(Collected data)
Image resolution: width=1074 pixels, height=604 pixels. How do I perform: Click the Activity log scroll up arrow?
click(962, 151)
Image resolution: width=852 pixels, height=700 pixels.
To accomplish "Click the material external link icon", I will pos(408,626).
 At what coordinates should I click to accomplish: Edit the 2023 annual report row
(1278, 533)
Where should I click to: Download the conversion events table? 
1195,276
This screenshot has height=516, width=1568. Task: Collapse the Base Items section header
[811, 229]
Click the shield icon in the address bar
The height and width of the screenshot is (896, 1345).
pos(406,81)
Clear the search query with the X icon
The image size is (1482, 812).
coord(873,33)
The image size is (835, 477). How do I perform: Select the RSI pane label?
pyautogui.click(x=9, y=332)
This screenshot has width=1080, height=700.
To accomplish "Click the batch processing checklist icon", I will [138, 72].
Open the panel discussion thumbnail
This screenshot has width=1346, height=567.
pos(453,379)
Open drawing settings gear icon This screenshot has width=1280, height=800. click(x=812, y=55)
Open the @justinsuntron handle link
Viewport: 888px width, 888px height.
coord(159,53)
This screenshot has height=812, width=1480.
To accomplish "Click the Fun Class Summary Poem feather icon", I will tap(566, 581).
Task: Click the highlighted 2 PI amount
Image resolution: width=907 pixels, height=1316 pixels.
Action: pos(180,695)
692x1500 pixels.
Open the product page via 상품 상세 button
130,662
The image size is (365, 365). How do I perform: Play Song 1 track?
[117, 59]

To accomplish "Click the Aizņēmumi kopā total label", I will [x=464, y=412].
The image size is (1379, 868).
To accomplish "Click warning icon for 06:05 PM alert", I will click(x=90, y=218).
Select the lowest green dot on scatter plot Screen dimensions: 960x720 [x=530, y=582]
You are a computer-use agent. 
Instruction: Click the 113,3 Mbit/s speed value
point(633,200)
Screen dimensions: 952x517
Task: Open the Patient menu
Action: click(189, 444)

Prompt> One number is all the reply should hold: how many lines in these records include the word "link".

Task output> 2